Prima della fine del 2016, quindi, come da impegno assunto, Menesini rende il parco scientifico di Segromigno in Monte un posto dove oltre ai servizi immateriali (già attivi dall’estate scorsa), le startup e le imprese possono trovare sede fisica.
Rilab, in particolare, è un laboratorio che si occupa dello sviluppo di nuovi materiali da radice organica, in modo da favorire il riciclo e quindi l’economia circolare. In altre parole, studia i polimeri della plastica.
“Sono molto soddisfatto della nuova linea che abbiamo dato alla struttura di Segromigno in Monte – dice il sindaco Luca Menesini –. Sappiamo tutti che il concetto di polo tecnologico è oggi superato. Se era innovativo quando è stato pensato, non lo è più nelle condizioni economiche e sociali attuali. Pertanto in questi due anni abbiamo lavorato con gli altri partner, Camera di Commercio e Provincia, che ringrazio molto, e con tanti soggetti locali che si occupano di innovazione e tecnologia e abbiamo dato un’anima contemporanea al polo. Che non si può nemmeno chiamare più polo, perché è altro. E’ un vero e proprio parco scientifico, dove troveranno sede, professionisti, servizi, aziende e i progetti di ricerca che gravitano nel campo dell’economia circolare e delle nanotecnologie. Nell’accordo con Lucense, inoltre, ci sono tutta una serie di servizi di affiancamento e progettazione che la società farà per le imprese del territorio che ne faranno richiesta. La strada dell’innovazione, quella vera, costituisce un tema oggi centrale perché attraversa trasversalmente tutti gli ambiti, dall’ambiente alla macchina amministrativa, dal sociale ai lavori pubblici. Noi abbiamo deciso di percorrerla e l’interesse che riscontriamo nei partner dei vari progetti ci dice che abbiamo fatto la scelta giusta nell’interesse del nostro territorio, che merita di crescere in modo sostenibile dal punto di vista ambientale, economico e sociale”.

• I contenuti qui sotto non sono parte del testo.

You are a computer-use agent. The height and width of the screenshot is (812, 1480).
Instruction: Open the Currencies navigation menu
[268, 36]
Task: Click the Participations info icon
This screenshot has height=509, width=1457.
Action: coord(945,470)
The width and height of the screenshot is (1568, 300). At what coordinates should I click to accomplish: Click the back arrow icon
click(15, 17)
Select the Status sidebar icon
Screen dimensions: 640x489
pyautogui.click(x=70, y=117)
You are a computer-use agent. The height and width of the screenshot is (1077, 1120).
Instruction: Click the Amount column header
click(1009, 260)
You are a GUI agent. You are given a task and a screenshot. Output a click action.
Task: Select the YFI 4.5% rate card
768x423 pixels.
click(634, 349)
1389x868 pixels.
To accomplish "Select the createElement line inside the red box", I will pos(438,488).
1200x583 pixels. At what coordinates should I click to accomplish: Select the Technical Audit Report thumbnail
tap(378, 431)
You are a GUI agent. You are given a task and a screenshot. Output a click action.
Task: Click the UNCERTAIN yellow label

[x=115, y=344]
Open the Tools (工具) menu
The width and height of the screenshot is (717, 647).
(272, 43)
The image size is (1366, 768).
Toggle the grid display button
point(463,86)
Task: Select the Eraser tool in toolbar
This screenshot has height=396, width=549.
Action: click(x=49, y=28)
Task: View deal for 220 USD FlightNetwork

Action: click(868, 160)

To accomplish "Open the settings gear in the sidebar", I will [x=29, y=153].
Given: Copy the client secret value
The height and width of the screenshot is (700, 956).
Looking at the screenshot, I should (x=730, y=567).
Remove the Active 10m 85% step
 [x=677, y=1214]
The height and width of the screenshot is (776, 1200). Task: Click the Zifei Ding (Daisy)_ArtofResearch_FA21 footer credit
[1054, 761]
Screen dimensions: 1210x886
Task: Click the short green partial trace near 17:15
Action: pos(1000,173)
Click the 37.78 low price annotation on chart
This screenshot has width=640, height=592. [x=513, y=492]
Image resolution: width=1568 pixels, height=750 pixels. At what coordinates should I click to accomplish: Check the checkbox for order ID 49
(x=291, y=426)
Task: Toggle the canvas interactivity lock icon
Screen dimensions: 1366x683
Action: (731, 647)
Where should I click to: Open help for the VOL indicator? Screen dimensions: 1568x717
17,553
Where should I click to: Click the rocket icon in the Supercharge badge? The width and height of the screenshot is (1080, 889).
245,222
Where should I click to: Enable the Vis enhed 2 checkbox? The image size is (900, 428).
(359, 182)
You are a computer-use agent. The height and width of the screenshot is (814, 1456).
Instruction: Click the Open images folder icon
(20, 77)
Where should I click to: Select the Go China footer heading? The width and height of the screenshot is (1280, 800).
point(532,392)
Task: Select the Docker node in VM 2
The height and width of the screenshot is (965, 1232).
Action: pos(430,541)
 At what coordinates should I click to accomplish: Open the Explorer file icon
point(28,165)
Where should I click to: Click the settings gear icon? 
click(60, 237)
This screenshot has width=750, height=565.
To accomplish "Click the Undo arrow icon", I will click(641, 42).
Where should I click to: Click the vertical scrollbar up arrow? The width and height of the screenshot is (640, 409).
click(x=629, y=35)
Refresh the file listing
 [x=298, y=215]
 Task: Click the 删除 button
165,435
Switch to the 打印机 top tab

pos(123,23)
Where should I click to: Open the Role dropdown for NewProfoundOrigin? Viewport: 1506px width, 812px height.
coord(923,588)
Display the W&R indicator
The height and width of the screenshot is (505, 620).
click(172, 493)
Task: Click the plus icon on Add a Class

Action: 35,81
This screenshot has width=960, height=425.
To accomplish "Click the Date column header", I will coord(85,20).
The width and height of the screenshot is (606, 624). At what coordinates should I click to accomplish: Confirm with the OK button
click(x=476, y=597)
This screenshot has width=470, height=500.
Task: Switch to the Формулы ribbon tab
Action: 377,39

La convenzione che domani (venerdì 23) sarà siglata, infatti, è soltanto la prima di una lunga serie di accordi che l’assessore alle attività produttive Lia Miccichè sta portando avanti, nell’ottica di rendere il parco scientifico di Segromigno in Monte un punto di riferimento per l’economia circolare nel panorama regionale.
L’accordo con Lucense, inoltre, prevede anche una serie di altri patti operativi fra Rilab e i soggetti istituzionali che già si occupano di strategia rifiuti zero, ovvero il Centro Ricerca Rifiuti Zero guidato da Rossano Ercolini, Ascit e Scuola Superiore Sant’Anna di Pisa.